Document excerpt:

__________

# 16-18urs old too old?!



## Northernstar (Jul 23, 2011)

Welcome to the forum! A 16-18 year old horse is really not considered very old in 'horse years', (mine are 20-22, and have a lot of years ahead!), as they can live well into their 30's, but _much_ depends on the horse's health. What you would you be using the horse for, is a key factor as well.


----------



## womack29 (Oct 30, 2011)

Many years ahead and at that age they are past all the young horse issues. I have a 10yr old mare and look forward to many more years. Another thing is if you are new to horses and older horse is usually a better option.


----------



## Bellasmom (Jun 22, 2011)

Hardly a waste of time....rather a gold mine too often overlooked. My own herd ranges in age from 13 to 29, with the exception of the "baby", age 6. I love an older horse, they've "been there, done that". As with any horse, have a vet determine soundness prior to purchase.


----------



## whitaker stables (Sep 18, 2011)

__________

Stored data entries:
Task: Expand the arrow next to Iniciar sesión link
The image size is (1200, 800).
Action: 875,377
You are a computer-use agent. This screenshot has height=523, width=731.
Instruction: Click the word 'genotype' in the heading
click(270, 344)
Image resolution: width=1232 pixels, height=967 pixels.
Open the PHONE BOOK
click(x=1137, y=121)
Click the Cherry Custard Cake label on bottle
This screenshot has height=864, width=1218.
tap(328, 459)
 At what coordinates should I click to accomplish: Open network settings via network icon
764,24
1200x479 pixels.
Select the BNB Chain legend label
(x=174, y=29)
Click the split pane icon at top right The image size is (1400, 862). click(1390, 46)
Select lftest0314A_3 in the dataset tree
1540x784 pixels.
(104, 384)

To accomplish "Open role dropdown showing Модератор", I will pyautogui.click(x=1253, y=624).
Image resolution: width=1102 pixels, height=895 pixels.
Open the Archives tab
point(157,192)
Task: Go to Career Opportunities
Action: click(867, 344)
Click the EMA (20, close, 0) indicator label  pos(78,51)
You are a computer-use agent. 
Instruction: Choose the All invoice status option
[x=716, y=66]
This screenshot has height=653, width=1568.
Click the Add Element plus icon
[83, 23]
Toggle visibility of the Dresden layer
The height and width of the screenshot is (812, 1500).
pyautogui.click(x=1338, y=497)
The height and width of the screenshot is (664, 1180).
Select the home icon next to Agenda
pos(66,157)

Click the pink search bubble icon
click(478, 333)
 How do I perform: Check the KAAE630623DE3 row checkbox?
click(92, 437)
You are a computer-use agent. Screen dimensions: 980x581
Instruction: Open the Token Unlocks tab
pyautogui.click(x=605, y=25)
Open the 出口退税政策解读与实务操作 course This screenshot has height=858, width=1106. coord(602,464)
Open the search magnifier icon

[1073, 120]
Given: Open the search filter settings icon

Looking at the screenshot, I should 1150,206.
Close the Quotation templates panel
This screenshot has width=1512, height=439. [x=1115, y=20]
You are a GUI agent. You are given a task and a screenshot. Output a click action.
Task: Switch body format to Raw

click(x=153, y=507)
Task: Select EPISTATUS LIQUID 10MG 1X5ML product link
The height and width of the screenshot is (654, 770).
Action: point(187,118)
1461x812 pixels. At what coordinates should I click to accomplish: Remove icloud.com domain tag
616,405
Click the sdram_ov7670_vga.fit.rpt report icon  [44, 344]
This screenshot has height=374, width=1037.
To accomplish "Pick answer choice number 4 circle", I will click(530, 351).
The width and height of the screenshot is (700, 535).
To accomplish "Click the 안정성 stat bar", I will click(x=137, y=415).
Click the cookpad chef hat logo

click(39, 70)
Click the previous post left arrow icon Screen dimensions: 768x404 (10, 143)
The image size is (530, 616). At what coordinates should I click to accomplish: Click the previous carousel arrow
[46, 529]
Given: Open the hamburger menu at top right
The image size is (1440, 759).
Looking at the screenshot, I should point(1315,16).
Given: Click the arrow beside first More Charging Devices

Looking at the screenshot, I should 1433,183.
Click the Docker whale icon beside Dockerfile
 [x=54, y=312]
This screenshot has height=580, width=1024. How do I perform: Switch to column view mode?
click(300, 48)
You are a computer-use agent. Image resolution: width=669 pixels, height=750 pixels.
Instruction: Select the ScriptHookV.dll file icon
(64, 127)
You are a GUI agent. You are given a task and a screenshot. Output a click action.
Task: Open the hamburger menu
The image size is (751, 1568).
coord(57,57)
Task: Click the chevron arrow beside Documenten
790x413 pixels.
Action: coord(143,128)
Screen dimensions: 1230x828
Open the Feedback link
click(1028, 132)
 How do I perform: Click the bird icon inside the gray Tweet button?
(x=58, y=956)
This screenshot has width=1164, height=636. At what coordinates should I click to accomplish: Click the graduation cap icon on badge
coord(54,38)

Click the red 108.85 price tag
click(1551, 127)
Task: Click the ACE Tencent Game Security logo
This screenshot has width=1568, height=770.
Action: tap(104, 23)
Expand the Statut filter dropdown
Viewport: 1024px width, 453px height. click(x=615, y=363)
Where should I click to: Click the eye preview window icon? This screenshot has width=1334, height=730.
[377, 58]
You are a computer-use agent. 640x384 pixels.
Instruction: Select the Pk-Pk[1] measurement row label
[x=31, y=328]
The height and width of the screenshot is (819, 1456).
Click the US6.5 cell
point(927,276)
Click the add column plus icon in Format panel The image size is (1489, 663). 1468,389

__________

Tasks to carry out:
1: Decide whether each statement below agrees with the forum thread about older horses. Answer yes or no for each, and quote the words from the thread that settle it.
(a) Northernstar's own horses are 20 to 22 years old.
(b) womack29 owns a 16-year-old mare.
(c) Bellasmom advises having a vet check soundness after the purchase.
2: Print the stretch of the forum thread about older horses from "Welcome to the" through "a better option.", word for word.

The answers:
1:
(a) Yes: "mine are 20-22, and have a lot of years ahead!"
(b) No: "I have a 10yr old mare"
(c) No: "have a vet determine soundness prior to purchase."

2:
Welcome to the forum! A 16-18 year old horse is really not considered very old in 'horse years', (mine are 20-22, and have a lot of years ahead!), as they can live well into their 30's, but _much_ depends on the horse's health. What you would you be using the horse for, is a key factor as well.


----------



## womack29 (Oct 30, 2011)

Many years ahead and at that age they are past all the young horse issues. I have a 10yr old mare and look forward to many more years. Another thing is if you are new to horses and older horse is usually a better option.